Stored data —
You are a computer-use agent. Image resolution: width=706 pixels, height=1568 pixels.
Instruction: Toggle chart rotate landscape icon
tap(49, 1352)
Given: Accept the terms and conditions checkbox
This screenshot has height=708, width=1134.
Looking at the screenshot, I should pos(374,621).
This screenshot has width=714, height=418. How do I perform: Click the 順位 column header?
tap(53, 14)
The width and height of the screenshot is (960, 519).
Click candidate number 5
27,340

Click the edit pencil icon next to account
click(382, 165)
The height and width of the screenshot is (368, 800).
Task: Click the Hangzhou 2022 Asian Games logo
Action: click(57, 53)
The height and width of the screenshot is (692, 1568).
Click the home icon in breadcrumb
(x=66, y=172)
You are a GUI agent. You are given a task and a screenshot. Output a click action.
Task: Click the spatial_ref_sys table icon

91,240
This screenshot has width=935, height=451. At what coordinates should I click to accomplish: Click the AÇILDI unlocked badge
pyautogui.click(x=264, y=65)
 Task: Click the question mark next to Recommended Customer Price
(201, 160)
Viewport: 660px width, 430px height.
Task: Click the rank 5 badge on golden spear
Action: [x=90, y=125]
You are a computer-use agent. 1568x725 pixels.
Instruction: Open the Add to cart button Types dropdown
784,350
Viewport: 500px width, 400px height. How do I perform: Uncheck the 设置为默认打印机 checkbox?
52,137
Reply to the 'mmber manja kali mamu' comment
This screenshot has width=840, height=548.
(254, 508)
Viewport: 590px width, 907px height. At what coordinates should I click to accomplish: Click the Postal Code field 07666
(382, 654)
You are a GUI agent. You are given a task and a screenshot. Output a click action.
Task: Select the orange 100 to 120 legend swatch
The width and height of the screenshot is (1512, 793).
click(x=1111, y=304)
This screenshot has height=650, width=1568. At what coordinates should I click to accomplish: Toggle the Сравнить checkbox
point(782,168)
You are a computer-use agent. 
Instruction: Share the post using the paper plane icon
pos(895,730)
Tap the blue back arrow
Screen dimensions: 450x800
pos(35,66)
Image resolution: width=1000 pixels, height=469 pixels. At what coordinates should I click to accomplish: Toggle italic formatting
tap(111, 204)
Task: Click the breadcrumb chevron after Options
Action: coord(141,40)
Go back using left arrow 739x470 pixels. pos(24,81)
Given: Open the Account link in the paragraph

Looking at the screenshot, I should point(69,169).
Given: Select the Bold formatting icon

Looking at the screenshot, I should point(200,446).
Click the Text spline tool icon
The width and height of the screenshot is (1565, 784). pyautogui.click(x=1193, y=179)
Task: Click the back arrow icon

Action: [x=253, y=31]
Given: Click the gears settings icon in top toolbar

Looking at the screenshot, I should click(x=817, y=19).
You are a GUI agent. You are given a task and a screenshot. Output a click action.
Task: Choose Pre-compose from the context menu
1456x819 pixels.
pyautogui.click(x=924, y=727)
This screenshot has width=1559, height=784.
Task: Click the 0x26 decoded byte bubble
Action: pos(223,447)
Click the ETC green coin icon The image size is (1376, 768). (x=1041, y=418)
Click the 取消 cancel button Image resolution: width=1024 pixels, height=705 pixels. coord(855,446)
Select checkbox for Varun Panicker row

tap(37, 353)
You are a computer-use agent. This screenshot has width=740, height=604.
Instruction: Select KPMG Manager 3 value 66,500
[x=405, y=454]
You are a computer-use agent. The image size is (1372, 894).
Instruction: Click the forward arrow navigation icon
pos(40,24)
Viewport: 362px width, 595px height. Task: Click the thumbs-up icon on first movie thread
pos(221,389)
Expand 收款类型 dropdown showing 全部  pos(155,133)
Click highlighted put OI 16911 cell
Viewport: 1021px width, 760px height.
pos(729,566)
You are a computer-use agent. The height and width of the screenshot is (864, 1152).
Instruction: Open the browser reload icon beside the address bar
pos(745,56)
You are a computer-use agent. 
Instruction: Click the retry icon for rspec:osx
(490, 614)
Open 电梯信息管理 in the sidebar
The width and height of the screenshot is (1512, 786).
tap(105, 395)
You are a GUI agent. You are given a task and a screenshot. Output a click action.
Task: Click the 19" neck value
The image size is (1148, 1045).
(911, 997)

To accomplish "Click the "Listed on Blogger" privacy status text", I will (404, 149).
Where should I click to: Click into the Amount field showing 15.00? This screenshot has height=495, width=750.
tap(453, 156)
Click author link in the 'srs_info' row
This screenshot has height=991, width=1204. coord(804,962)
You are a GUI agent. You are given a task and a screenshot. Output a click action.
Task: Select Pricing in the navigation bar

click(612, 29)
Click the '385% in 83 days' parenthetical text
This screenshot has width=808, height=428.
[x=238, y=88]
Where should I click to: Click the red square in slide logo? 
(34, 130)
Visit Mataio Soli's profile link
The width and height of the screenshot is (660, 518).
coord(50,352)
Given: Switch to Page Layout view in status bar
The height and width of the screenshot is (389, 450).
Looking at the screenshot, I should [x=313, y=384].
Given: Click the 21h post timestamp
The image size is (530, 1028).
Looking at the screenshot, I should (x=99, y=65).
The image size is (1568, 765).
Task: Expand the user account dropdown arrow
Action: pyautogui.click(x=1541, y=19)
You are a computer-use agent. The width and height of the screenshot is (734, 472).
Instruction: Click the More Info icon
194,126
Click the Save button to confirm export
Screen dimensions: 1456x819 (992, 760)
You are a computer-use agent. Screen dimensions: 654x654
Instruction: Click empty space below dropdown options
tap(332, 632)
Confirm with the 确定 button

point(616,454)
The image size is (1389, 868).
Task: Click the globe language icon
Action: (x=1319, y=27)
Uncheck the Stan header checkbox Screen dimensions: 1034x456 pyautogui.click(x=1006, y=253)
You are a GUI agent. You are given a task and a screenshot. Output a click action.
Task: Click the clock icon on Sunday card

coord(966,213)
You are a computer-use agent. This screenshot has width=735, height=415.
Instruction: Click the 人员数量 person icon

About this task — I need each line from the listing where the word "status" occurs.

Reply —
To accomplish "Click the "Listed on Blogger" privacy status text", I will (404, 149).
Given: Switch to Page Layout view in status bar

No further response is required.